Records
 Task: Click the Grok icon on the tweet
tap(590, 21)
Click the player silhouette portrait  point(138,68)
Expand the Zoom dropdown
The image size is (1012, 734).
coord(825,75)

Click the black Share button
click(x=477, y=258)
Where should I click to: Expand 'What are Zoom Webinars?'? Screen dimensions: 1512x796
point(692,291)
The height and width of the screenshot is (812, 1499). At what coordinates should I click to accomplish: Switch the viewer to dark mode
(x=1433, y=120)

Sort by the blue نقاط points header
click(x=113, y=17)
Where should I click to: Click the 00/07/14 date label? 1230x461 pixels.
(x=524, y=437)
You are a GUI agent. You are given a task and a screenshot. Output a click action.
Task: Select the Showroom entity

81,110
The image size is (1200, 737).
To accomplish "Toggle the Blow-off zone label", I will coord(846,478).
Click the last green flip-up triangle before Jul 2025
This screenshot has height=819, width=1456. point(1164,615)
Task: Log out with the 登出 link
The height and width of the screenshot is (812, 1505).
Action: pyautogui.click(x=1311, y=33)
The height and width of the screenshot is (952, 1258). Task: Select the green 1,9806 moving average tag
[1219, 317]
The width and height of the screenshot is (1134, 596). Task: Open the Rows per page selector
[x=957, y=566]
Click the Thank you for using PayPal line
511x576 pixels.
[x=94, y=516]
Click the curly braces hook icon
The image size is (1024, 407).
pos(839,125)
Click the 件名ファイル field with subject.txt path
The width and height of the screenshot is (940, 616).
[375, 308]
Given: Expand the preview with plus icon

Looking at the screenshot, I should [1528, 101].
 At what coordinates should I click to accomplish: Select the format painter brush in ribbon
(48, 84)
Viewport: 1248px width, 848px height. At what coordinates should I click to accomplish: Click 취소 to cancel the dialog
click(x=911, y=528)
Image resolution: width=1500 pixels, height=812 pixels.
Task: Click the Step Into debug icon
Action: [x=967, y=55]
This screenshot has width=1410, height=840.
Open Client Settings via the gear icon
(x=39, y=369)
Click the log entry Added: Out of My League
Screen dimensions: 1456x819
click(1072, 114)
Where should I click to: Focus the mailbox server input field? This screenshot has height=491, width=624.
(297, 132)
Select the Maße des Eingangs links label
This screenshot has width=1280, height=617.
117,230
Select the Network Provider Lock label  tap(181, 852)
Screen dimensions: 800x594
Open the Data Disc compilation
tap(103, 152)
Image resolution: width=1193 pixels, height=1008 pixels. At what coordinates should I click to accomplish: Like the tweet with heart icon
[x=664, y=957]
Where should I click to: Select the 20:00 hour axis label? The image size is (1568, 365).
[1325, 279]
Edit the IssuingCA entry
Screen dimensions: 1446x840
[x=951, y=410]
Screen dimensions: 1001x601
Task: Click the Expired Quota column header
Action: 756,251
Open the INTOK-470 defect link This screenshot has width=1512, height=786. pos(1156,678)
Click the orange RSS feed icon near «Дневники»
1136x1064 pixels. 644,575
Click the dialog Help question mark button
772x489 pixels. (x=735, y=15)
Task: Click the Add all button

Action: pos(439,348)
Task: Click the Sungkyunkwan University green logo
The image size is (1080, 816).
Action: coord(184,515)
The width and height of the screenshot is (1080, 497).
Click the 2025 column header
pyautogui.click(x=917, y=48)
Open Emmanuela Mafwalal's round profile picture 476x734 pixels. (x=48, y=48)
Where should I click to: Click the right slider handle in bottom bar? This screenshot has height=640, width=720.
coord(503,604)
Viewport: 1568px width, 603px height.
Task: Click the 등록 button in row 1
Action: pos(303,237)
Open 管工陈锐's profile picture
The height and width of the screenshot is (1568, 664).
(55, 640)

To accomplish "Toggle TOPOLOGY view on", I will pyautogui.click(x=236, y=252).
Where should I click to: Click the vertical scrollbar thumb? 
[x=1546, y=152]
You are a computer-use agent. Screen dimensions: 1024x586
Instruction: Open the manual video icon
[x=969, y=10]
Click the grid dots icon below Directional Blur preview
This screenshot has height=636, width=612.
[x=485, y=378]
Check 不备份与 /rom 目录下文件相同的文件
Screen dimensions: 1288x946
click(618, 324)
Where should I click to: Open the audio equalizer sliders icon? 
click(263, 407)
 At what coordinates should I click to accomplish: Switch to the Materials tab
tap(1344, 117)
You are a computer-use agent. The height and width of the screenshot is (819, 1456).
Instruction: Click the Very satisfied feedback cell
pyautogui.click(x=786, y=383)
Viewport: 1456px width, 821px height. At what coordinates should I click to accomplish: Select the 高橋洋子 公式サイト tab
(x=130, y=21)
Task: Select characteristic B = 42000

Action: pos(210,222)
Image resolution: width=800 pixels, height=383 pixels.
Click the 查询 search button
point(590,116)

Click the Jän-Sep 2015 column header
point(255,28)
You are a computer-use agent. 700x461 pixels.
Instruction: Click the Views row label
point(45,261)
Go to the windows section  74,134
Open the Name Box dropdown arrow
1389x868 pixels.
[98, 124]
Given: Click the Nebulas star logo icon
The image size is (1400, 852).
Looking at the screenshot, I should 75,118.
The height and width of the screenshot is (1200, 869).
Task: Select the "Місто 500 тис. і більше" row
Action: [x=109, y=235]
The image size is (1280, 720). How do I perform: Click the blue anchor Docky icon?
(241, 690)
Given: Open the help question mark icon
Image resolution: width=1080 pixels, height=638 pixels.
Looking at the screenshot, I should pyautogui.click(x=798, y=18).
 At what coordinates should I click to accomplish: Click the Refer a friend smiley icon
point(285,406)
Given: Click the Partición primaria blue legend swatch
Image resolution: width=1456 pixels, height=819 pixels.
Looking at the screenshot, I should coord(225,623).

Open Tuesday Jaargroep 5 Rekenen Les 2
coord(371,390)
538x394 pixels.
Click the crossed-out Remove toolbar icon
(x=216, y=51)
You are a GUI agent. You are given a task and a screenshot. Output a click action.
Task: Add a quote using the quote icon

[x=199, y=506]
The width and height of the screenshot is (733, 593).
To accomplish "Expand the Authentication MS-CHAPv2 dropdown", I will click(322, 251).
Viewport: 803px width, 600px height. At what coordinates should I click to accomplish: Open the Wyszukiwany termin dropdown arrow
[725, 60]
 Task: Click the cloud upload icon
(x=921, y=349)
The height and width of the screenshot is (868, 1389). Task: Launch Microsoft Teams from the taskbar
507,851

TASK INSTRUCTIONS: Rescale the lines from the one with "Where should I click to: Click the vertical" to the one with "pyautogui.click(x=786, y=383)", both included, and give them all again with their requests. Multiply every click coordinate in the answers by 0.25 and round to whole numbers, with halves going up.

SOLUTION:
Where should I click to: Click the vertical scrollbar thumb? 
[x=387, y=38]
You are a computer-use agent. Screen dimensions: 1024x586
Instruction: Open the manual video icon
[x=242, y=3]
Click the grid dots icon below Directional Blur preview
This screenshot has height=636, width=612.
[x=121, y=95]
Check 不备份与 /rom 目录下文件相同的文件
Screen dimensions: 1288x946
click(155, 81)
Where should I click to: Open the audio equalizer sliders icon? 
click(66, 102)
 At what coordinates should I click to accomplish: Switch to the Materials tab
tap(336, 29)
You are a computer-use agent. The height and width of the screenshot is (819, 1456).
Instruction: Click the Very satisfied feedback cell
pyautogui.click(x=197, y=96)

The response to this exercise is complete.